I wrote Leading Like a C.O.A.C.H. because it didn’t exist. It was a book I wish I had as a school leader. Now as a systems coach, I have been able to take a step back and see the forest for the trees. I can see what else might be needed for leaders to enact the strategies I described.
I also needed others’ perspectives. For example, after my book was published in 2022, a colleague sent me an email with praise for its practicality and usefulness. “But,” she followed, “leaders are going to need more than a book.” I didn’t want to admit that at first. My fingers and my brain were tired. But I eventually acknowledged that she was right. How can I help leaders take the principles and tools from Leading Like a C.O.A.C.H. and put them into action?
This course offers ten actions any instructional leader can take to attain schoolwide excellence. As the titles suggests, the inclusion of coaching skills and strategies within a principal’s practice is the thread that runs through this new way of leading. Coaching is a process of supporting individuals to achieve their goals and improve their skills through reflection, analysis, and experimentation. Principals and other position leaders will find a lot of alignment between their roles and responsibilities and what coaches do on a daily basis.

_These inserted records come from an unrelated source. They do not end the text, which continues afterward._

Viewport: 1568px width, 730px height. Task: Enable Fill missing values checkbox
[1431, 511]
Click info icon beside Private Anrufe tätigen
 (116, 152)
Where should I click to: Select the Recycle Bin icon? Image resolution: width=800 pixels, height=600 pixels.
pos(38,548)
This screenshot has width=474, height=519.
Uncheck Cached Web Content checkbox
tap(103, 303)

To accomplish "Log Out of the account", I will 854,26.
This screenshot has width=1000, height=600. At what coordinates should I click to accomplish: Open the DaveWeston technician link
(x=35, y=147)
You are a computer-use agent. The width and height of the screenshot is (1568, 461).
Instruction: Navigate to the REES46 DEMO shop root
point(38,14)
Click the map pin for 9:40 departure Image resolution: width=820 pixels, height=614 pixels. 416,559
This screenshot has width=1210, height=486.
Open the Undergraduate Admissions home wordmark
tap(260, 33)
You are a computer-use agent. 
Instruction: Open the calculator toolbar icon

How do I know these ideas work? First, I used them regularly over the course of sixteen years as a school leader. I fine-tuned these resources until they helped the faculty and me achieve the outcomes we desired. Second, I cross referenced the tools and principles shared here with what research has found to be effective, for example The Wallace Foundation’s synthesis “How Principals Affect Students and Schools”. There is close alignment.